The Pizzo d’Uccello has sometimes been called the Tuscan Matterhorn but I think this is going a little too far as there is an easier way to climb to the top of it which is certainly not the case with the Cervino (as the Italians call the Matterhorn)!
The Pizzo is also the geographical and geological boundary between the upper valley of the Serchio River (Garfagnana) and that of the Magra (Lunigiana). Until the first half of the nineteenth century it was on the political border between the Duchy of Lucca and the Grand Duchy of Tuscany that included Casola in Lunigiana. Today it’s on the border between the provinces of Lucca and Massa and Carrara.
I am not a rock climber so would never attempt the amazing north face but it’s possible to reach the Pizzo from a path that leads from yet another similarly named Foce di Giovo.
To reach the foce (which is another word for “pass” or “col” in this region) one first has to reach Piazza al Serchio, the northernmost town in the Serchio valley (well worth a visit in itself). Then one goes down the Gramolazzo valley and past its beautiful (artificial) lake to reach the starting point at Foce di Siggioli. Footpath no. 13 leads on past, at first thick holm-oak forests then onto barer birch-strewn uplands. There are a couple of tricky bits on the path (shown on the CAI map by a dotted line) but steady footing and holding on to the steel cable (via ferrata) will get one through.

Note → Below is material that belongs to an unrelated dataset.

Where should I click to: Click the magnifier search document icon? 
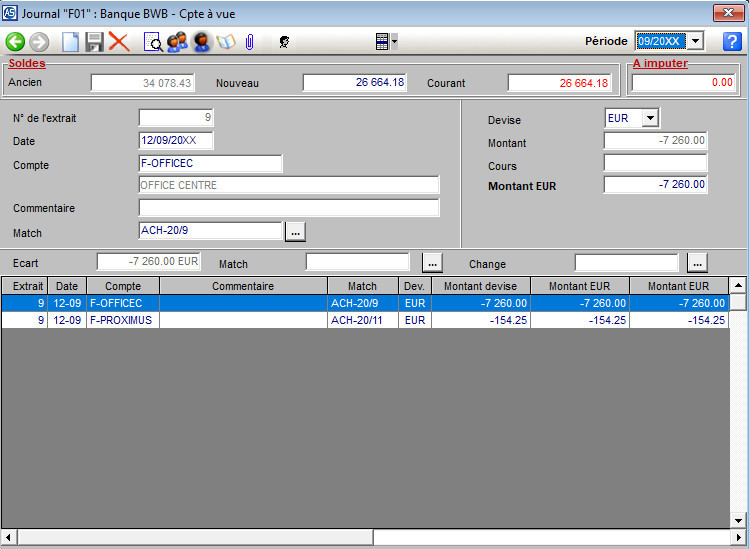click(x=153, y=41)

The Foce di Giovo is a lovely, almost alpine, plateau – a high mountain equivalent of a Piccadilly Circus from whence footpaths lead to very different parts of this incredible region of the Apuans. Path 37 heads towards the borgo of Vinca (see my post at https://longoio.wordpress.com/2013/06/20/magical-mulattiera/). Path 179 goes under that massive challenge: the ridge walk to end all ridge walks – the cresta Garnerone – to the Foce di Cardeto. And path 178 leads up to the summit of the spectacular Pizzo d’Uccello.
On this occasion we decided to descend to the Orto di Donna (literally, “lady’s kitchen garden”) which would have been one of the most beautiful valleys in the Apuane were it not for the fact that much of it is ruined by marble quarrying. There is a footpath down to the rifugio Donegani but sometimes one walks on a rough stony road which, during the working week, is filled with noisy and dust-creating lorries.

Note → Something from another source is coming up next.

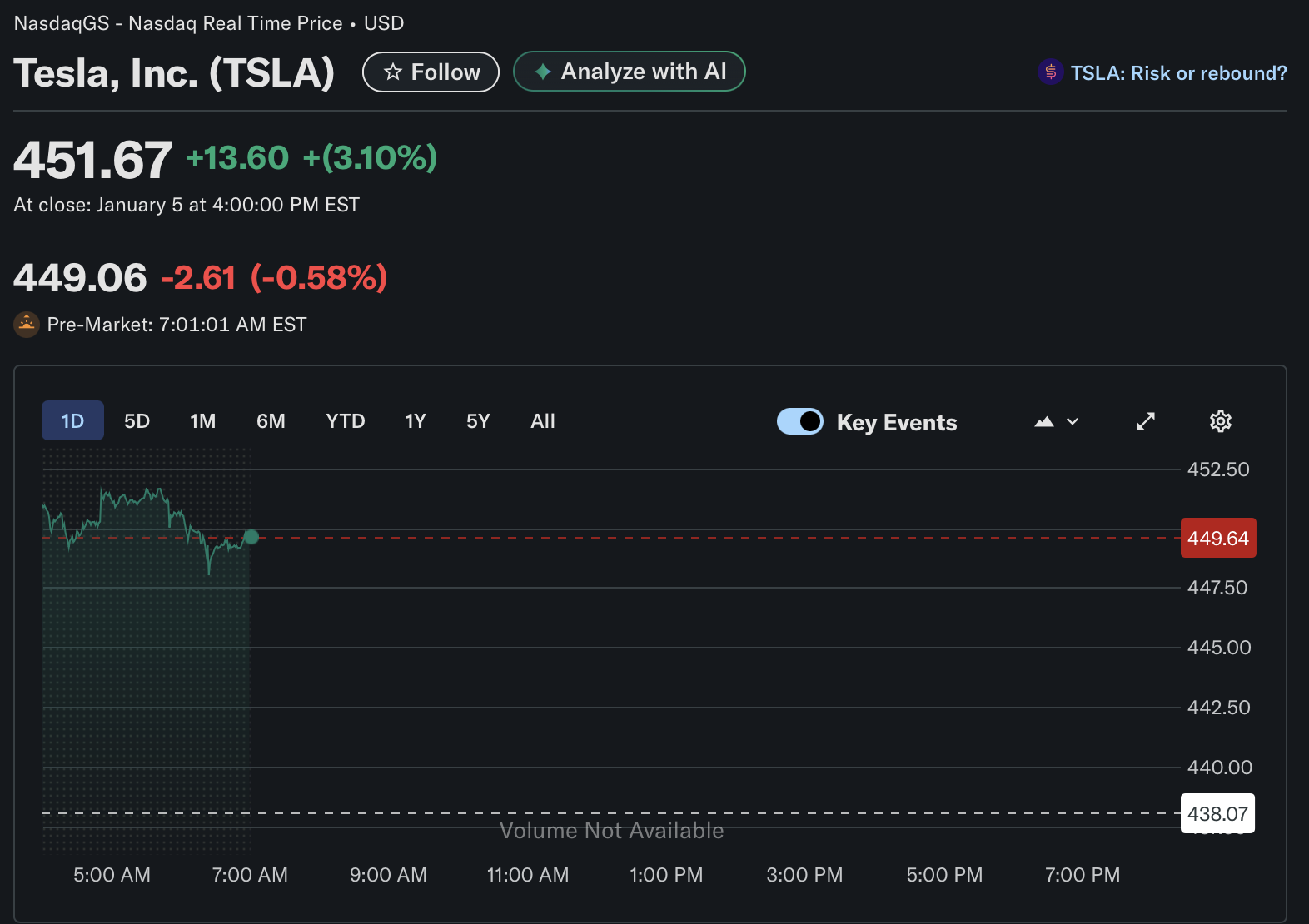Open the chart type dropdown chevron
The image size is (1309, 924).
tap(1073, 422)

The rifugio Donegani, after having passed a period of uncertainty, is a great place to stop and have a meal or a snack. Its interior décor reminded me a bit of a highland hunting lodge!
I have visited these beautiful places on a number of occasions, firstly in the 1990’s when I climbed the Pisanino (the highest mountain in the Apuans at 6,388 ft. / 1,947 m high) via the Foce di Cardeto. They shall always remain in my heart.
These photographs date from November 2005.